The OLRB has become a “huge machine that’s grown over the years” but its work is valuable, said Keenan.
“I see much of these changes to be unnecessary in terms of dealing with those things that the labour relations board is charged to deal with: interim relief in an organizing campaign situation, and reprisals that flow from the organizing, the desire to have a union, and unfair labour practice complaints, both leading up to unionization and thereafter,” she said.
“As far as the labour board’s powers to address the imbalance in the collective bargaining relationship or the imbalance in terms of the organizing and what flows from organizing, the labour relations board has done a pretty good job at that historically; individuals who have issues can have them addressed so far as they constitute fair labour practices and the board is inundated with those applications and handles them on a daily basis.”

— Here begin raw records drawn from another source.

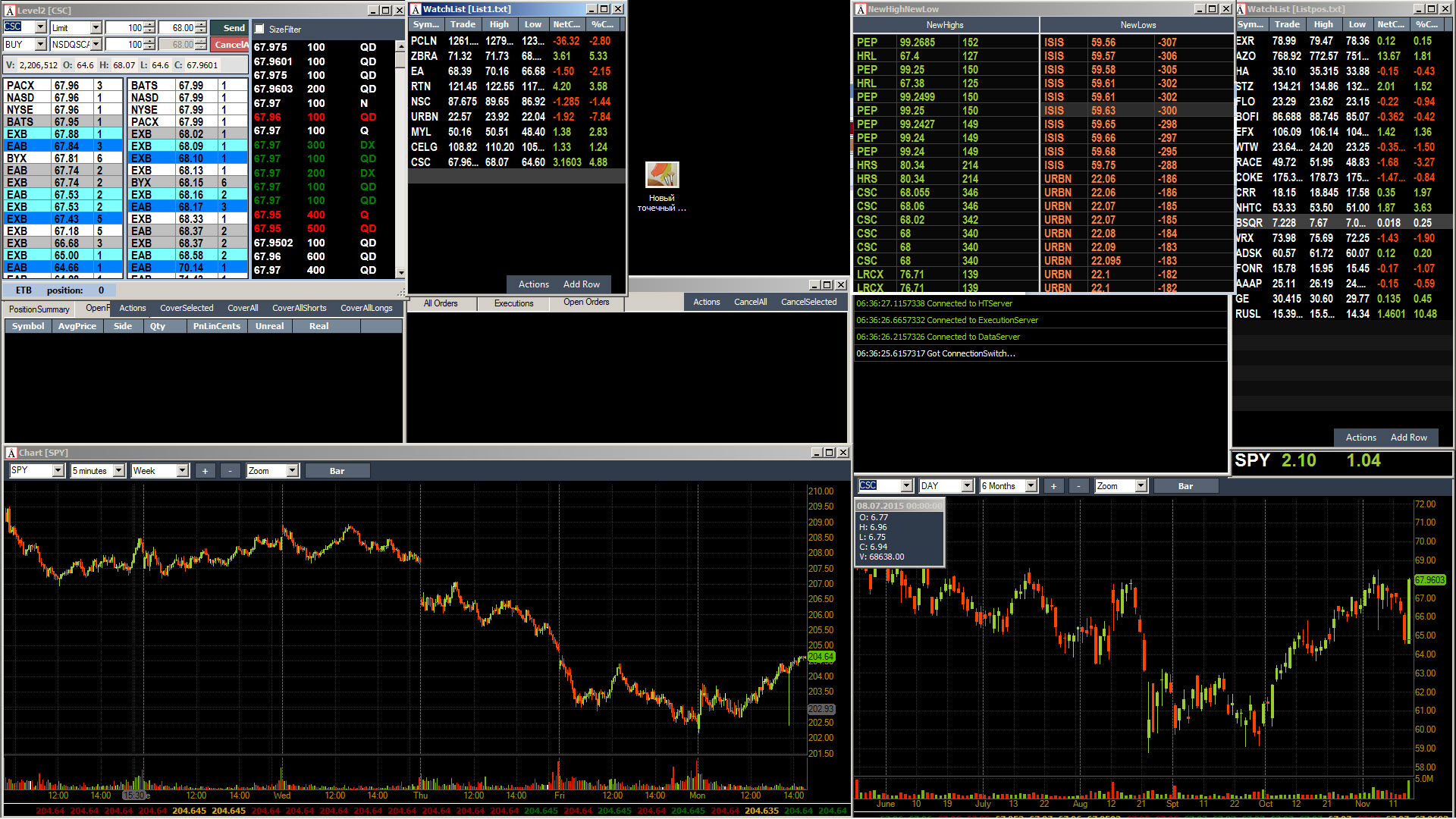The height and width of the screenshot is (819, 1456).
Task: Click the plus zoom-in button on the SPY chart
Action: (x=205, y=471)
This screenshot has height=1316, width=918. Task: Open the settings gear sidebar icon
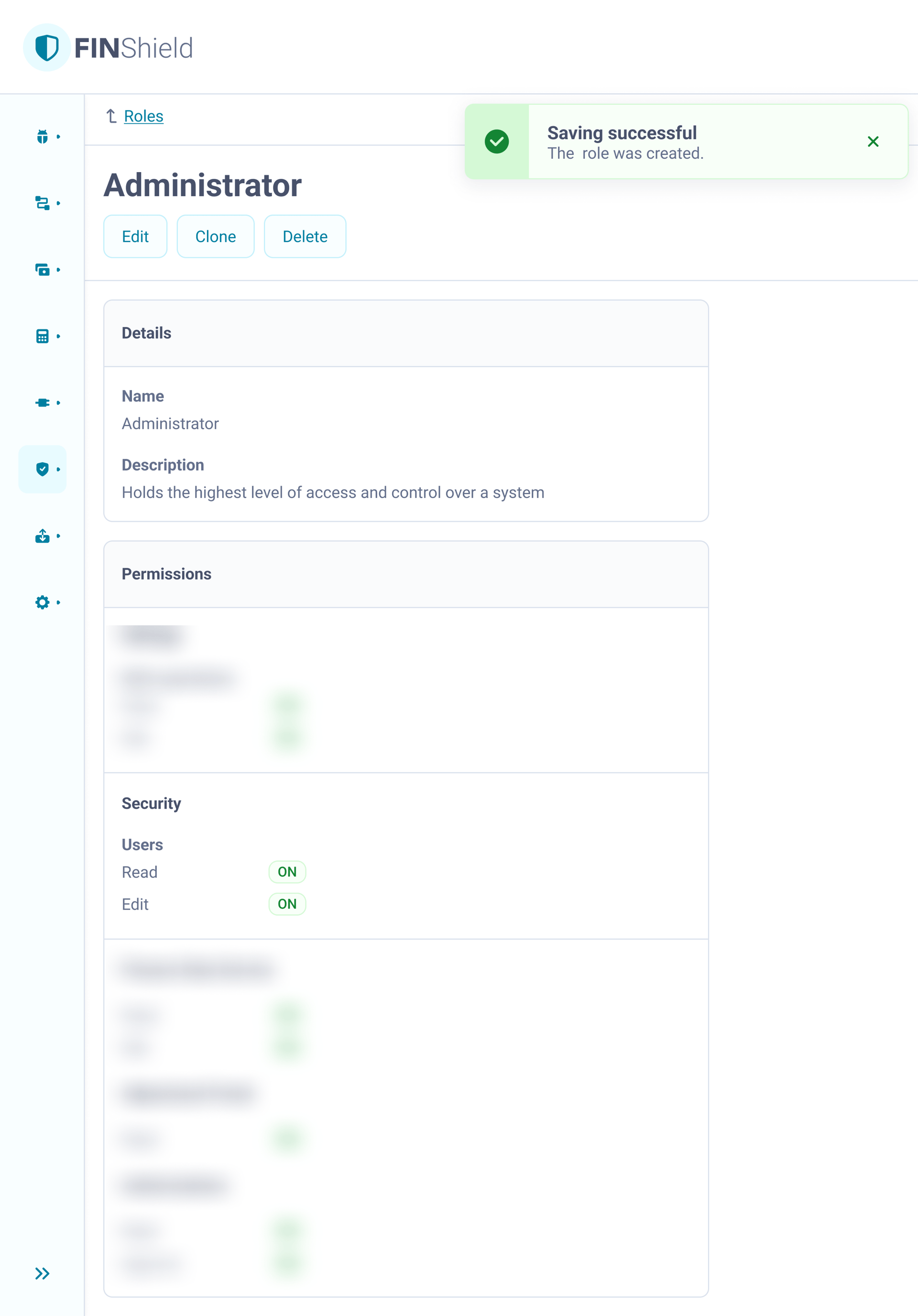tap(43, 603)
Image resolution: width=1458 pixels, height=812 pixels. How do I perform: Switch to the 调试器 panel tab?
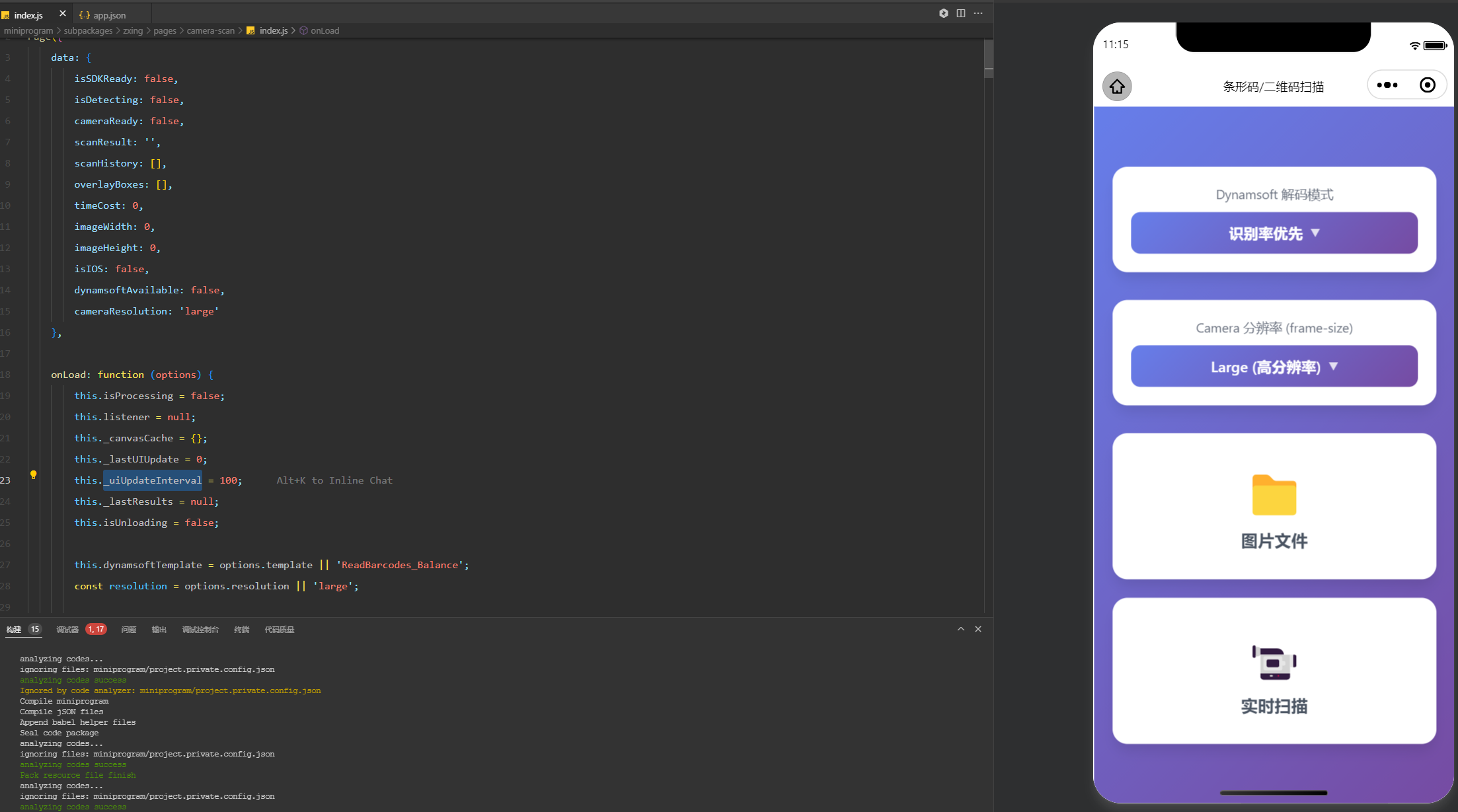67,630
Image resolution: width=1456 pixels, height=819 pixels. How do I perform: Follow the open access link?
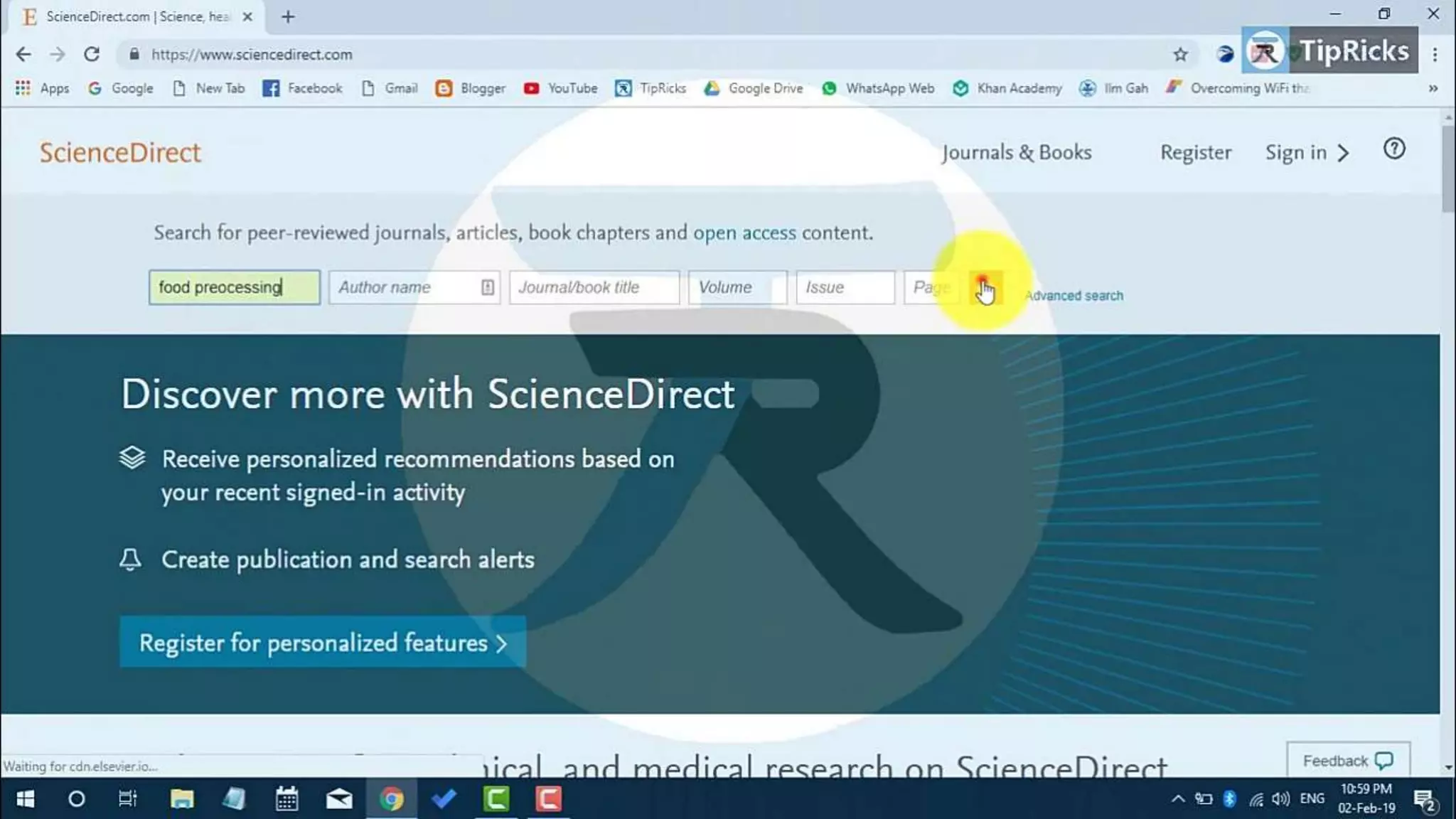744,233

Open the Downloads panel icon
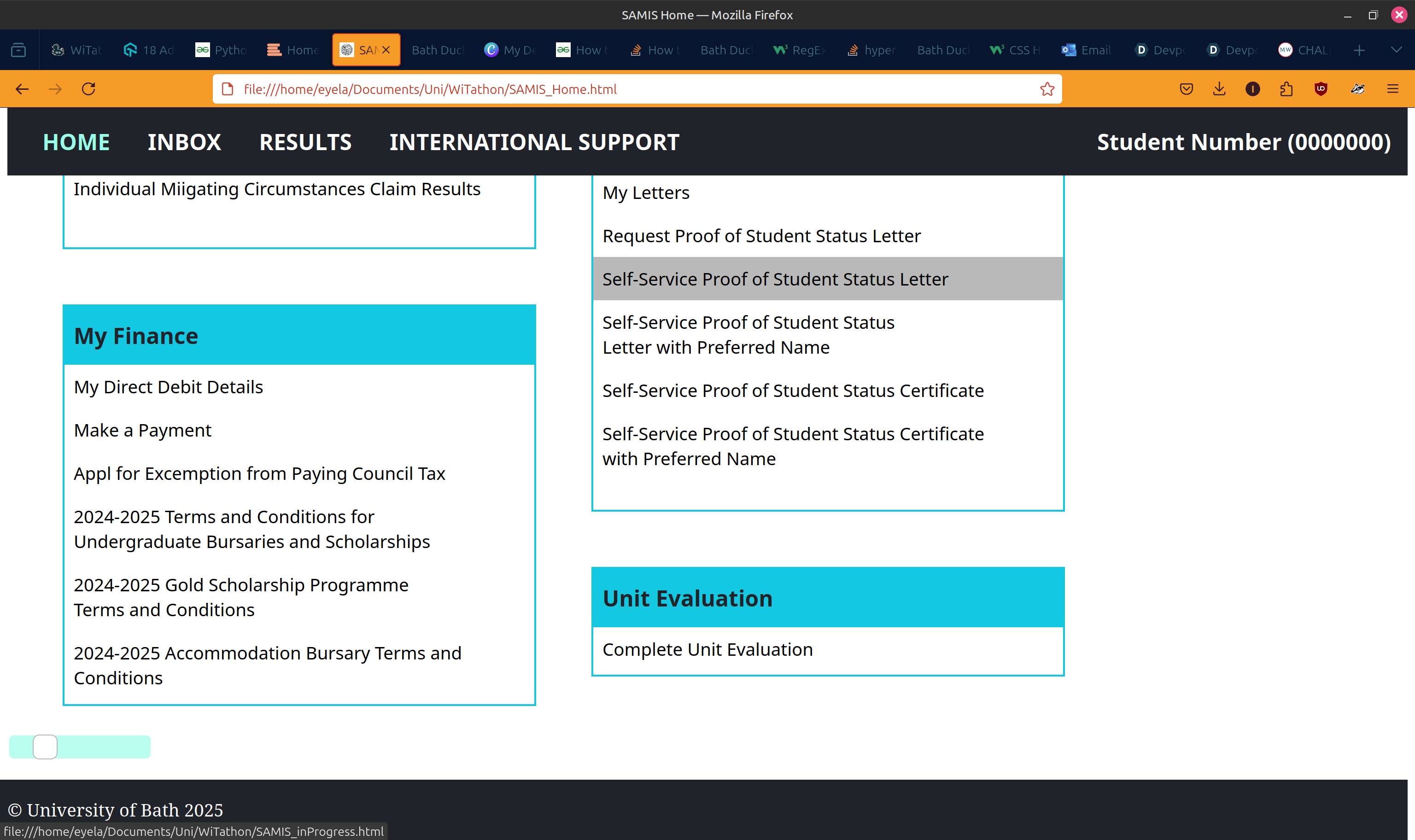(1219, 89)
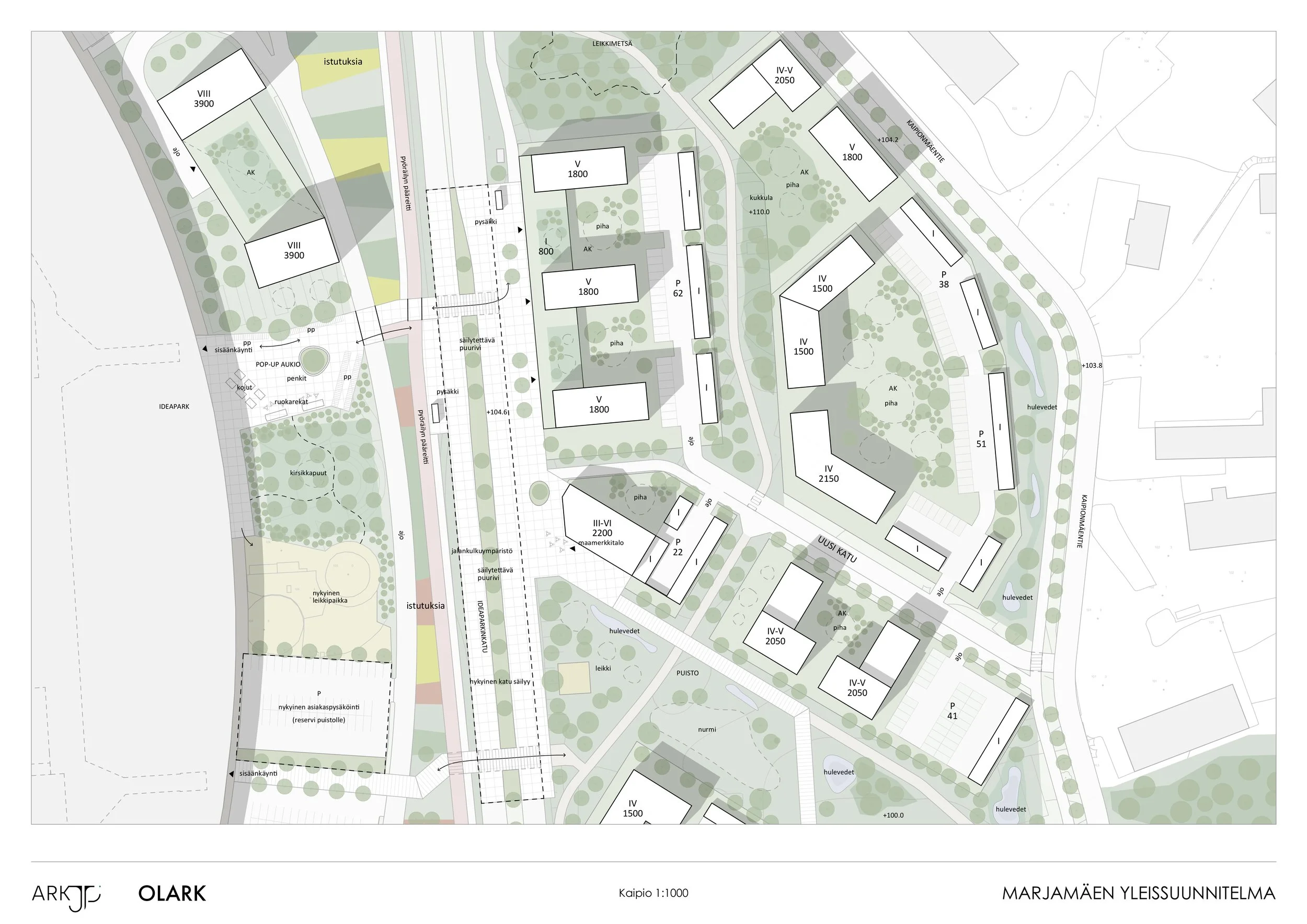Select the LEIKKIMETSÄ label at top

point(612,43)
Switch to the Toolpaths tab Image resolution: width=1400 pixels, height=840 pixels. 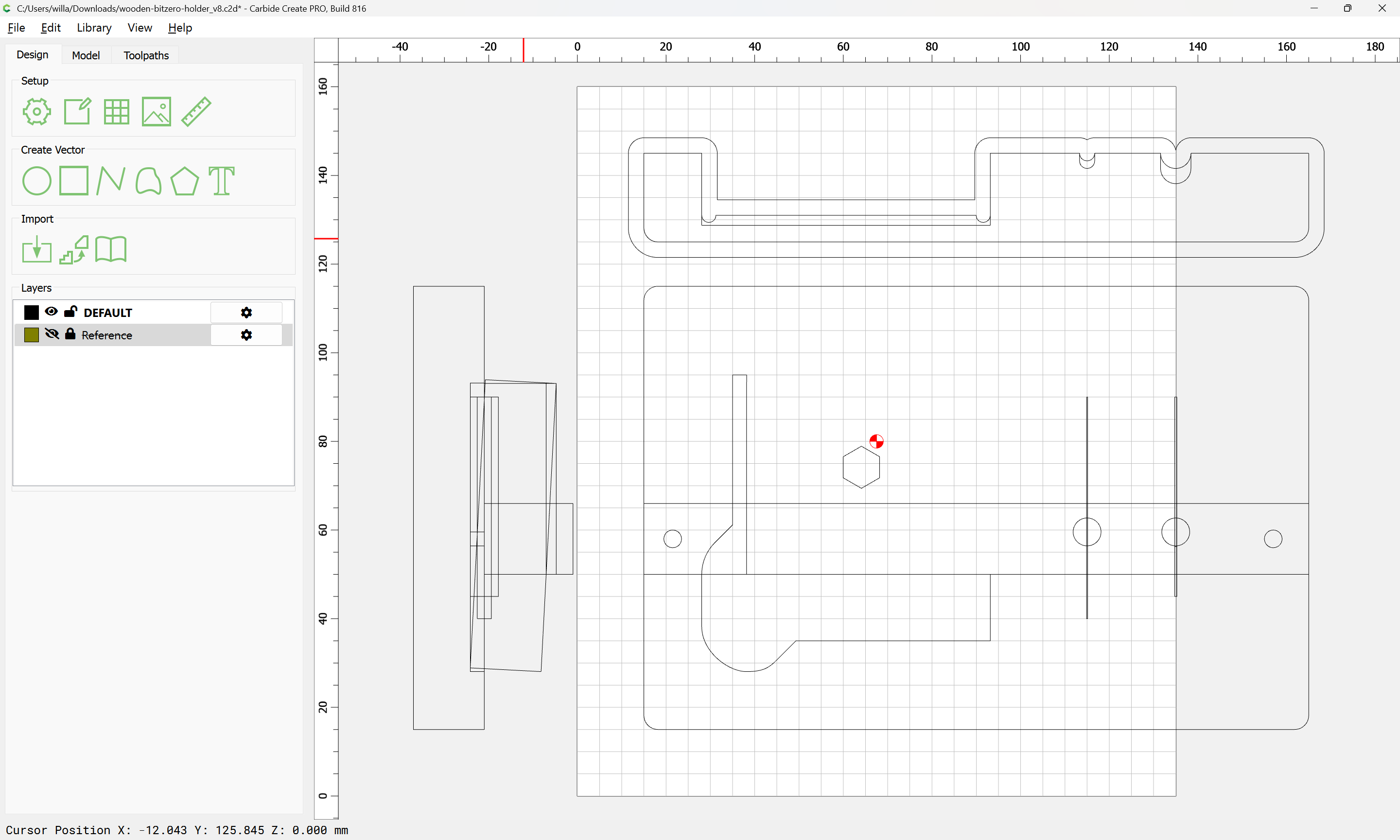pos(146,55)
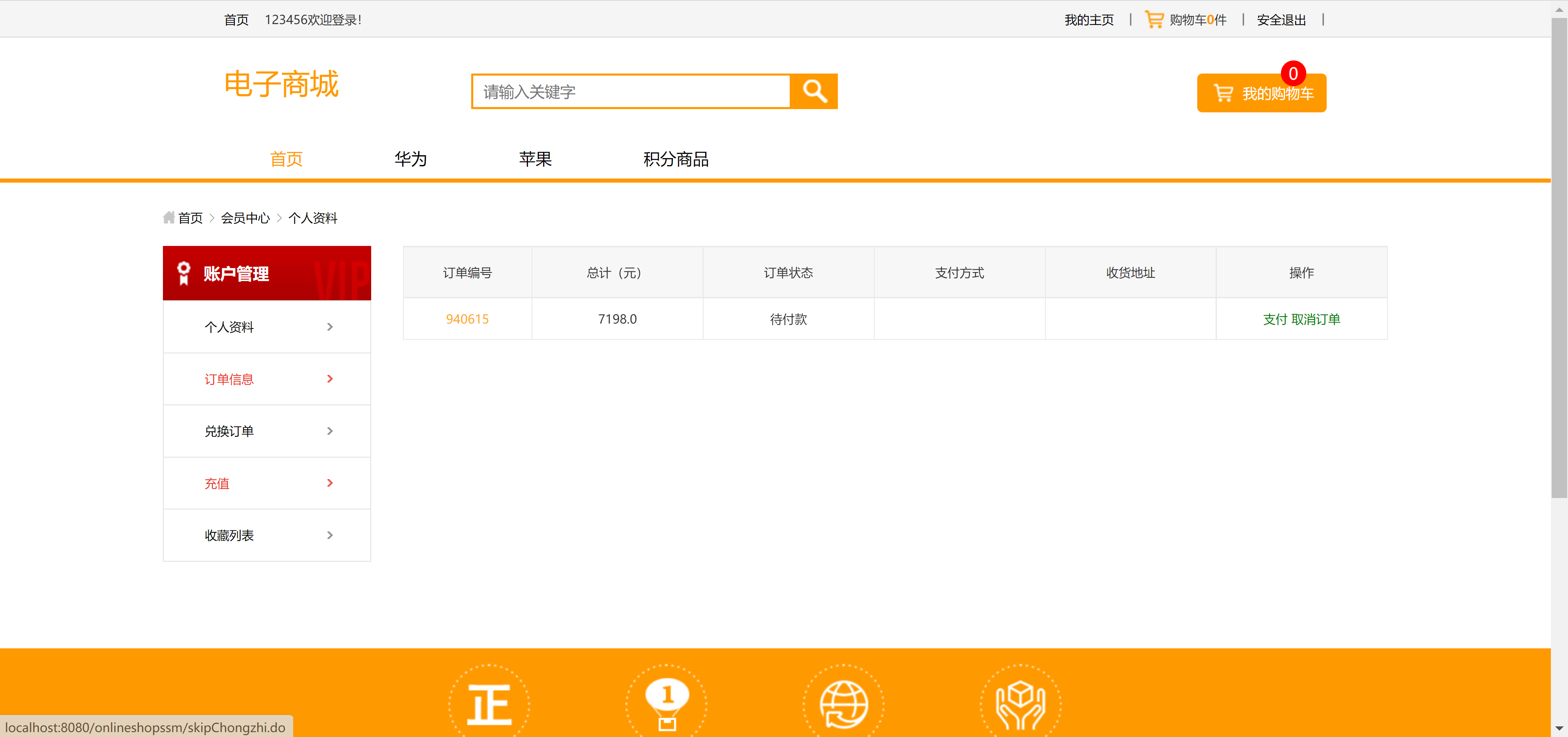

By forcing employers and employees to enter into the mediation process, which can be highly adversarial, this creates issues in terms of the two parties’ relationships, said Keenan.
“When you don’t get along during the currency of your collective agreement, there is access to a grievance procedure and the parties should work through their process to come to a resolution themselves, as opposed to attending at a panel-based situation over an issue that can be properly dealt within a grievance situation,” she said.
“Often matters settle through the grievance process.”